■ WORK REQUIRED
For the data below, say how many lines contain "settings". Only the number should be given.

■ STORED DATA

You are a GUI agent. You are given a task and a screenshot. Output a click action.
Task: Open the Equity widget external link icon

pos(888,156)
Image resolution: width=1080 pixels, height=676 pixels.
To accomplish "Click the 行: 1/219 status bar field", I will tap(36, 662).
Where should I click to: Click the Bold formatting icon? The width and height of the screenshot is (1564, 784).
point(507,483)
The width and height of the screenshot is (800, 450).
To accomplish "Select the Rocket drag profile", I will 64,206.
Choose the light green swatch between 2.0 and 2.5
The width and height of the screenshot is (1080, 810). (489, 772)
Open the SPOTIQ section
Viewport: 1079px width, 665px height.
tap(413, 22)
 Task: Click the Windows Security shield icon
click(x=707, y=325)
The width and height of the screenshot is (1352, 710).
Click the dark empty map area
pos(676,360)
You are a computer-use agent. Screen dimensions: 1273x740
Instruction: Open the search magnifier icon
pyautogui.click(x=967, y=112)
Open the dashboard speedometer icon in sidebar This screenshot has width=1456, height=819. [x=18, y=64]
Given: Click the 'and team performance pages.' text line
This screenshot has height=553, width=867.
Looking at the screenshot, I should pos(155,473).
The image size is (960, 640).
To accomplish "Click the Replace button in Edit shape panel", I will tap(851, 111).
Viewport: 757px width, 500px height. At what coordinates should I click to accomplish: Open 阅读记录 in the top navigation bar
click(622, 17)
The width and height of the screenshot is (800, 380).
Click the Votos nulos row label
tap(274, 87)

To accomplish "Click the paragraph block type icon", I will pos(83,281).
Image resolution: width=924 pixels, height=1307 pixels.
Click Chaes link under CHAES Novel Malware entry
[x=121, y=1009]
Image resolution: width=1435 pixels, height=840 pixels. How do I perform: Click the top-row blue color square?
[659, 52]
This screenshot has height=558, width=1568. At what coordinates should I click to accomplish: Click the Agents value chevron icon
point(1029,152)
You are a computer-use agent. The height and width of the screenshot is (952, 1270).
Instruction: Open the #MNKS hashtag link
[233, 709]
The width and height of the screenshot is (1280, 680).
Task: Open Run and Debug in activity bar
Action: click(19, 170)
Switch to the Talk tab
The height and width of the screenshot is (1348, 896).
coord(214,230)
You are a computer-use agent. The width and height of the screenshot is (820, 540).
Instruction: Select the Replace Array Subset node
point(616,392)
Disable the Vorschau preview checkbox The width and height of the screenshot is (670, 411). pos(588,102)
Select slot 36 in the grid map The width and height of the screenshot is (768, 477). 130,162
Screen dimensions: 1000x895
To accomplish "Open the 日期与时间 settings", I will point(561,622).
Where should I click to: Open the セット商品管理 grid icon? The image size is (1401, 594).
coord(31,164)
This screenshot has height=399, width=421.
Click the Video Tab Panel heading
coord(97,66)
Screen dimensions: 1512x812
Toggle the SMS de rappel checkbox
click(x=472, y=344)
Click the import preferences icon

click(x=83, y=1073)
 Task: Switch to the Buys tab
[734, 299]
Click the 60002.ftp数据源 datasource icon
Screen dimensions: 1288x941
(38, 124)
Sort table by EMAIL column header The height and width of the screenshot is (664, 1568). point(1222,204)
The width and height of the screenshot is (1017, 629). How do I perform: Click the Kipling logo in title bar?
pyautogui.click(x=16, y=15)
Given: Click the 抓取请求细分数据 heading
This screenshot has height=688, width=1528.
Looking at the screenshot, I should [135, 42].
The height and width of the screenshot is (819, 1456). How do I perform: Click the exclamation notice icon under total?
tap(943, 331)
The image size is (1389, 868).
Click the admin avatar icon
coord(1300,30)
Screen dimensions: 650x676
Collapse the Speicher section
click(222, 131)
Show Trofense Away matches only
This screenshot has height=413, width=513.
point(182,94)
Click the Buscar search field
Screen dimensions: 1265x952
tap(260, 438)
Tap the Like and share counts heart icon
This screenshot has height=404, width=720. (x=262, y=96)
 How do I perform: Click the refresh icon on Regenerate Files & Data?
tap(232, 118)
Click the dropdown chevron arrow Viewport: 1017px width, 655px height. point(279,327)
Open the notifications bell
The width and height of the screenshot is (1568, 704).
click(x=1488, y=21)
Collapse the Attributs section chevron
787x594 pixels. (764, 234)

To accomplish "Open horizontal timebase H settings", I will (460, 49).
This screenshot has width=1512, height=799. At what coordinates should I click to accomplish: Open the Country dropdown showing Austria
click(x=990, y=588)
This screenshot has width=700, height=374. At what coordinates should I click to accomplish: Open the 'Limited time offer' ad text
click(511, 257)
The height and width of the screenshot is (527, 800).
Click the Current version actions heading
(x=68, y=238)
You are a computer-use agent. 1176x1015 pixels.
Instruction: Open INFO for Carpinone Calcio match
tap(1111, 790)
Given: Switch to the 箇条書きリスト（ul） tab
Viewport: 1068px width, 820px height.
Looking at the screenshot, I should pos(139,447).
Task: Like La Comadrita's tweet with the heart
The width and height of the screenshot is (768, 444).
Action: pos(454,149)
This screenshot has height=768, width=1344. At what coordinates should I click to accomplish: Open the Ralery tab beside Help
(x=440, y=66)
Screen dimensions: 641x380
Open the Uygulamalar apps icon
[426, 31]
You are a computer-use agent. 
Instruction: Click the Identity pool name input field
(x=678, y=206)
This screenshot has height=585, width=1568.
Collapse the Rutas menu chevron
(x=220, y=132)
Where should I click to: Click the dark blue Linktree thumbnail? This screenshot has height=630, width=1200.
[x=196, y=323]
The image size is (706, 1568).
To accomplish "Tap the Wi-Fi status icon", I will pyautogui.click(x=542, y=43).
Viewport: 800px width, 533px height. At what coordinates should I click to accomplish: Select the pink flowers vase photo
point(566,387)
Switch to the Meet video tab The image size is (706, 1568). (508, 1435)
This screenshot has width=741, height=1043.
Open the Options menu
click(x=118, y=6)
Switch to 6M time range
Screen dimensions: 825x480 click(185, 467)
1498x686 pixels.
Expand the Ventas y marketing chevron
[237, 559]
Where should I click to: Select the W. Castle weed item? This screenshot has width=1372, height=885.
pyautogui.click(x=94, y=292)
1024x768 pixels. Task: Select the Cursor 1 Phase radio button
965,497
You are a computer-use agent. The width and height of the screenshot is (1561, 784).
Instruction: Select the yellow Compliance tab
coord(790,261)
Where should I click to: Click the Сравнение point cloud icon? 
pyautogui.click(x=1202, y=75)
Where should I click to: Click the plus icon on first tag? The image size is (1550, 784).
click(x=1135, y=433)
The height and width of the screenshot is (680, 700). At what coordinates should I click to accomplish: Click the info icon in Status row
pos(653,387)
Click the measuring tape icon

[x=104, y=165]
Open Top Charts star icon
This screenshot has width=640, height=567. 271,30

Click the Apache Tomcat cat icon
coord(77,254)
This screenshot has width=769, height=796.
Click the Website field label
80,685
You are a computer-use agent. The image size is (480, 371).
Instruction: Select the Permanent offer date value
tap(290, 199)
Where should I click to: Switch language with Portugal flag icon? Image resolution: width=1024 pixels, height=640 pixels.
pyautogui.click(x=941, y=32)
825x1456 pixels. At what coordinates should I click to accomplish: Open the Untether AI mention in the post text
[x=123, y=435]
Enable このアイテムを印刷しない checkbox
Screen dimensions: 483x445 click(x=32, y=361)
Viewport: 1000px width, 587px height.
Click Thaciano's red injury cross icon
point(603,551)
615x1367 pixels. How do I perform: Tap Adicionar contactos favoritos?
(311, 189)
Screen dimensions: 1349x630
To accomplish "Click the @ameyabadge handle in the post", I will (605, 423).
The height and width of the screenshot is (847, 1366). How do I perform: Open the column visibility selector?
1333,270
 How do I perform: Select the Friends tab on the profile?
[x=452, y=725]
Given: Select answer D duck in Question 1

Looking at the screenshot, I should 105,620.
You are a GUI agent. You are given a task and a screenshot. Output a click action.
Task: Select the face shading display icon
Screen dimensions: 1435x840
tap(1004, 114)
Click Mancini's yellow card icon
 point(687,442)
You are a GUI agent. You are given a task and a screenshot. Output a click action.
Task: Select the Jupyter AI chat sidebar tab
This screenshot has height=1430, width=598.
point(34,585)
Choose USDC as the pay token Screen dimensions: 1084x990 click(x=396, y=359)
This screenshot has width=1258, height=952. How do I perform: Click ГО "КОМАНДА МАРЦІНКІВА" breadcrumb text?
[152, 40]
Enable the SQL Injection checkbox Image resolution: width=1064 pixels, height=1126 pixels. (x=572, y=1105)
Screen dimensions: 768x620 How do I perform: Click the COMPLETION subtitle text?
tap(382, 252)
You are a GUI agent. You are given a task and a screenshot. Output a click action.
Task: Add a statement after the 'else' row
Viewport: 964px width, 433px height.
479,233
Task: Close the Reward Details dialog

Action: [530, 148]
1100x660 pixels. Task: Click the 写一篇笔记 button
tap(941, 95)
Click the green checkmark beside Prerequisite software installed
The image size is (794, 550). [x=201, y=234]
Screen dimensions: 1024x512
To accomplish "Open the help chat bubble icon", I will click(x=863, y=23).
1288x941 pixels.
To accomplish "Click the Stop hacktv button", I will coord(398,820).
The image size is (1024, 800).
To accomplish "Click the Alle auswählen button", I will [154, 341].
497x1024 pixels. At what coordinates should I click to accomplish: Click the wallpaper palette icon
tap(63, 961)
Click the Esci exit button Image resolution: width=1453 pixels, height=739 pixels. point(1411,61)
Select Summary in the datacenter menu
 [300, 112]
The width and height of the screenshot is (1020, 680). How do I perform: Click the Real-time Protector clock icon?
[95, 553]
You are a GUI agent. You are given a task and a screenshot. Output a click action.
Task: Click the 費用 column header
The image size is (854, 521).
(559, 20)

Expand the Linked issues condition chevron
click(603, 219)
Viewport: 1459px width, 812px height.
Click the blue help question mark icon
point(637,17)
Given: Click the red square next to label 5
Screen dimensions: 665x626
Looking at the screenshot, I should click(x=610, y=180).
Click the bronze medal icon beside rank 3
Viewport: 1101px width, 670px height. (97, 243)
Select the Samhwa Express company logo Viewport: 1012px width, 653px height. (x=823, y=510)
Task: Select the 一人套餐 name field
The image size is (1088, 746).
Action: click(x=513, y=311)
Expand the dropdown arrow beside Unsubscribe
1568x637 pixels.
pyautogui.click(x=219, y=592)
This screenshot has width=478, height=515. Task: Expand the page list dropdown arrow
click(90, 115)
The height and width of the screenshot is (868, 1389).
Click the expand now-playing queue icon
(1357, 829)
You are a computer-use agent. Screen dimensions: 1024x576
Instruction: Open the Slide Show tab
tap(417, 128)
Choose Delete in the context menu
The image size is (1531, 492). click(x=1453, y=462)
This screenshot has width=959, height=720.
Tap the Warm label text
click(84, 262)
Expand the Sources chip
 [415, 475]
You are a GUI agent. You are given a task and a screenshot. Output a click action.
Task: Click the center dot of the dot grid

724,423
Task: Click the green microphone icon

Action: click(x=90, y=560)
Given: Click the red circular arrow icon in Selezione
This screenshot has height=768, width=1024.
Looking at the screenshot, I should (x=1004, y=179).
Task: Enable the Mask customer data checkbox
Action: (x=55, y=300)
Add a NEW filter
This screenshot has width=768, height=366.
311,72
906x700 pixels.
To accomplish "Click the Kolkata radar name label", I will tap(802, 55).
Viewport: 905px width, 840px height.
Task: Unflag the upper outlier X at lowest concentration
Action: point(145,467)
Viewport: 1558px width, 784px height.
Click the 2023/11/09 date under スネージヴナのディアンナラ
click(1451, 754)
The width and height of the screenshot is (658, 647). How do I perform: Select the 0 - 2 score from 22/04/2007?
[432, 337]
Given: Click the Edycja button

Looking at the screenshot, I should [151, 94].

■ REPLY TO THE TASK
2